Anyway, if you have a moment, stop on by. It's just now launched, so there's only one post. But give it a few days, and it'll be full of yummy, geeky goodness.

Screwing up the names of people I talked to

During the writing of my book, I attempted to keep close track of all the folks I talked to, so that when the time came, I could properly thank them all.

The truth is, I'm not the most organized person in the world, and while I managed to thank most of them--both on this blog and in the acknowledgments section of the book itself--I have since discovered that I left a few people off, and spelled the name of at least one person--Giff Forseti--wrong.

Even being poorly organized, of course, is not a suitable excuse for leaving someone off the list who should have been on it, and so I want to apologize personally to those who didn't get listed but who should have been. The truth is, I couldn't have written this book without the help of every single person who generously gave me their time, and the error of not keeping perfect track of those who did is mine, and mine alone. The people whose names I forgot to mention are no less important than anyone else, and I would hate anyone to think otherwise.

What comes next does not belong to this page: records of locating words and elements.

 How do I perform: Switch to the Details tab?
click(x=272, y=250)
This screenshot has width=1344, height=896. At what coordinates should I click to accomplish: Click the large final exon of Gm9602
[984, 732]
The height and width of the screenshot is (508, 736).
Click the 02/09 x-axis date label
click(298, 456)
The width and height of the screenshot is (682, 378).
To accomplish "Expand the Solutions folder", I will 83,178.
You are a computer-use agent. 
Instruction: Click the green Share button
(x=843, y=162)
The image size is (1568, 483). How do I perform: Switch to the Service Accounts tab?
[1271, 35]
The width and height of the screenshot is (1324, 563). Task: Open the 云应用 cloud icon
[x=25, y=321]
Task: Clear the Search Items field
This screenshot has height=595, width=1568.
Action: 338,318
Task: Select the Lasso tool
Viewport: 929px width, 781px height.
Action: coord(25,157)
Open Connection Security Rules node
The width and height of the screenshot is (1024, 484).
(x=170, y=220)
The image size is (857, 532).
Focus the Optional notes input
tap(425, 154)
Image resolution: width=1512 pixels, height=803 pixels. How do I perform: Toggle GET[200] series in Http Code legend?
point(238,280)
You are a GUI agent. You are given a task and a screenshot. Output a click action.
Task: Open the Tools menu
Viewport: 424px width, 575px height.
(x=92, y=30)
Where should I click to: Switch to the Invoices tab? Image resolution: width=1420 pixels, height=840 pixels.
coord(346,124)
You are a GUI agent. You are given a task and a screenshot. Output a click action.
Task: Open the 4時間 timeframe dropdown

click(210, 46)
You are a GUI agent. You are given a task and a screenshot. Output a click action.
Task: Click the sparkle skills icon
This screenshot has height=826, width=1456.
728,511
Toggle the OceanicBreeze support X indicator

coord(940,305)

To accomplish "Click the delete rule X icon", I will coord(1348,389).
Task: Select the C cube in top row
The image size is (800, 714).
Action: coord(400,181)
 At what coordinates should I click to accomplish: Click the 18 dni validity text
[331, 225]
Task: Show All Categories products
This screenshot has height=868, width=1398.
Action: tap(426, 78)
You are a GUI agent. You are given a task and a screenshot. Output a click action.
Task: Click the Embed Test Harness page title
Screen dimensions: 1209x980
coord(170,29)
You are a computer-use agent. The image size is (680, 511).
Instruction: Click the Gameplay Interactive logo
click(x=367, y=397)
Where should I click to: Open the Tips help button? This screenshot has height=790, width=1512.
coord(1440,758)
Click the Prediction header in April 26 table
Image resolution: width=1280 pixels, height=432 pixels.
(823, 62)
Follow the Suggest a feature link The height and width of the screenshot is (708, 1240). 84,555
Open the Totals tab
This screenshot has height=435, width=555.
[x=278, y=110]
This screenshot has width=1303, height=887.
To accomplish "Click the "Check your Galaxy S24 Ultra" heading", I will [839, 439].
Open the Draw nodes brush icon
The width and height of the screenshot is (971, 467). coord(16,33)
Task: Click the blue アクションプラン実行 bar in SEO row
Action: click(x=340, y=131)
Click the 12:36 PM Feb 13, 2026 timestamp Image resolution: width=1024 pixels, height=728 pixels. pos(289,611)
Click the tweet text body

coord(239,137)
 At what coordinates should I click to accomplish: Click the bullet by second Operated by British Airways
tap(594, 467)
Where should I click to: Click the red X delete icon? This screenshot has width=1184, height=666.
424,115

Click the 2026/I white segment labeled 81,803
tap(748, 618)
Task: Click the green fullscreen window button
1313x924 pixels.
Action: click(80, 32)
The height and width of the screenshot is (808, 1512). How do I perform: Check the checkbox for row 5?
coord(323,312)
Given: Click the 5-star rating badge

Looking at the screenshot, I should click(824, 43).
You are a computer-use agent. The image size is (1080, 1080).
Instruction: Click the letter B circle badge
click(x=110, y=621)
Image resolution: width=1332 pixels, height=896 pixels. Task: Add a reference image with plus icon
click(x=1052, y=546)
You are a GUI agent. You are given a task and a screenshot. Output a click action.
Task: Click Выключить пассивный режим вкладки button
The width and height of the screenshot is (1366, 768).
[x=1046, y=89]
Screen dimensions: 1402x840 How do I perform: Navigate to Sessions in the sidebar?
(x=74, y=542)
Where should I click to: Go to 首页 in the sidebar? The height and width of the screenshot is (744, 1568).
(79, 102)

Among the folks who were generous with their time who I stupidly neglected to thank are Spin Martin and Prokofy Neva, who has written a scathing post about the book--which isn't even out yet--and this blog and about me personally today.

I'm tempted to feel hurt that Prokofy has attacked me, even though he got a series of facts wrong or at least didn't understand the reasons behind some of the things he said about me and my project.

But then, I remembered what they say: Any publicity is good publicity. And particularly when it comes to Prokofy. You simply haven't arrived in the Second Life world until you've been the subject of one of his rants.